Your instructions
Please copy word for word the data starting with the line containing "You are a computer-use" and going on through the end of the data. Leave the pictures out of your copy.

Screen-element location records
------------------------------------------------

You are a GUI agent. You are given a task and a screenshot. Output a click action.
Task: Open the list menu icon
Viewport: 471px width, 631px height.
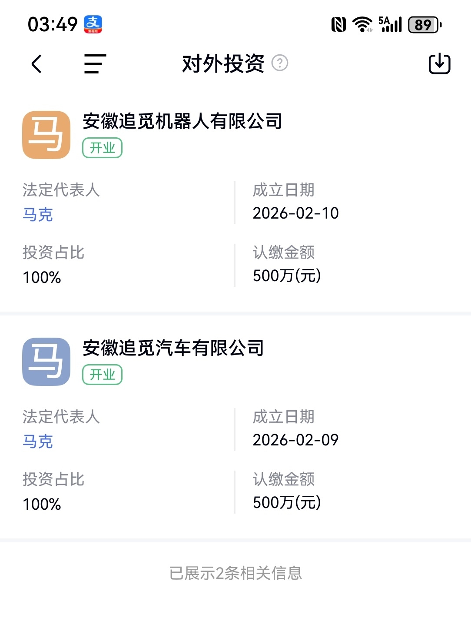click(95, 64)
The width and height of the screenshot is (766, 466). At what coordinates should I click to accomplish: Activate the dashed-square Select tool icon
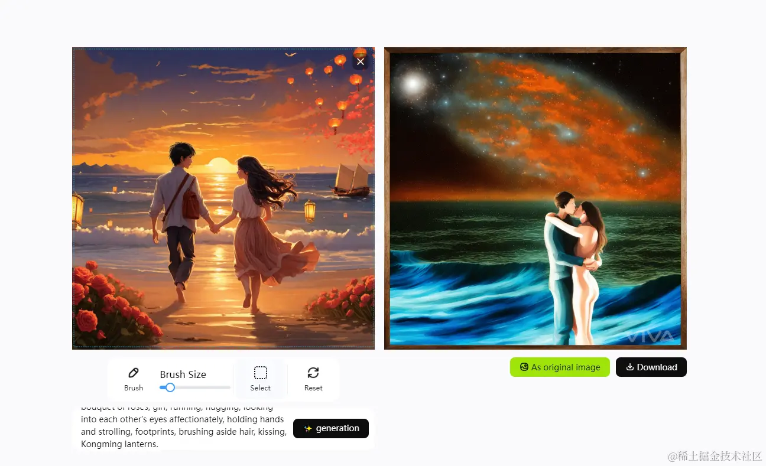coord(260,373)
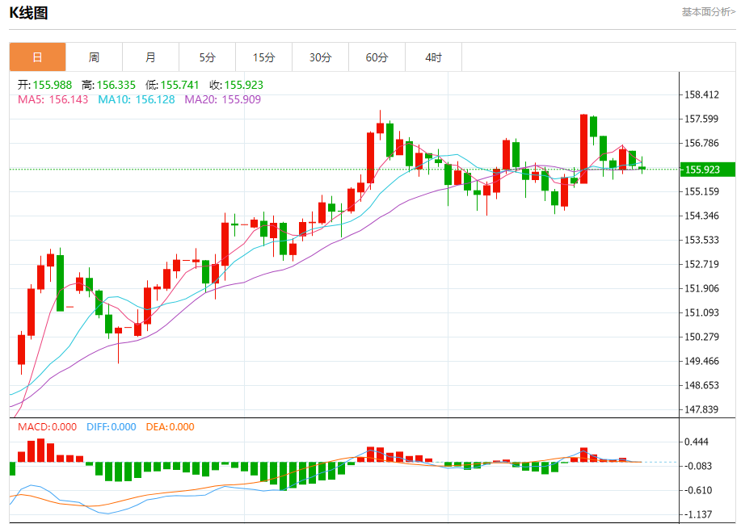Switch to the 周 weekly tab
Viewport: 741px width, 524px height.
[x=94, y=57]
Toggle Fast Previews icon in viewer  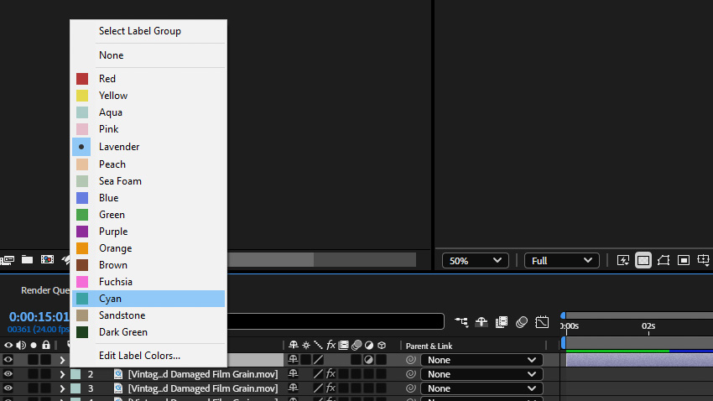(x=623, y=261)
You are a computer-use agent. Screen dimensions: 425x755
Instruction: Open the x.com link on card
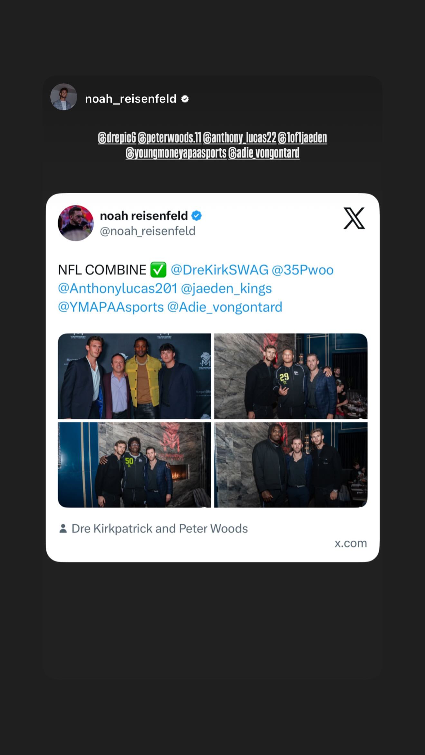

------------------------------------------------

Solution to this problem
You are a computer-use agent. Screen dimensions: 425x755
Instruction: Open the x.com link on card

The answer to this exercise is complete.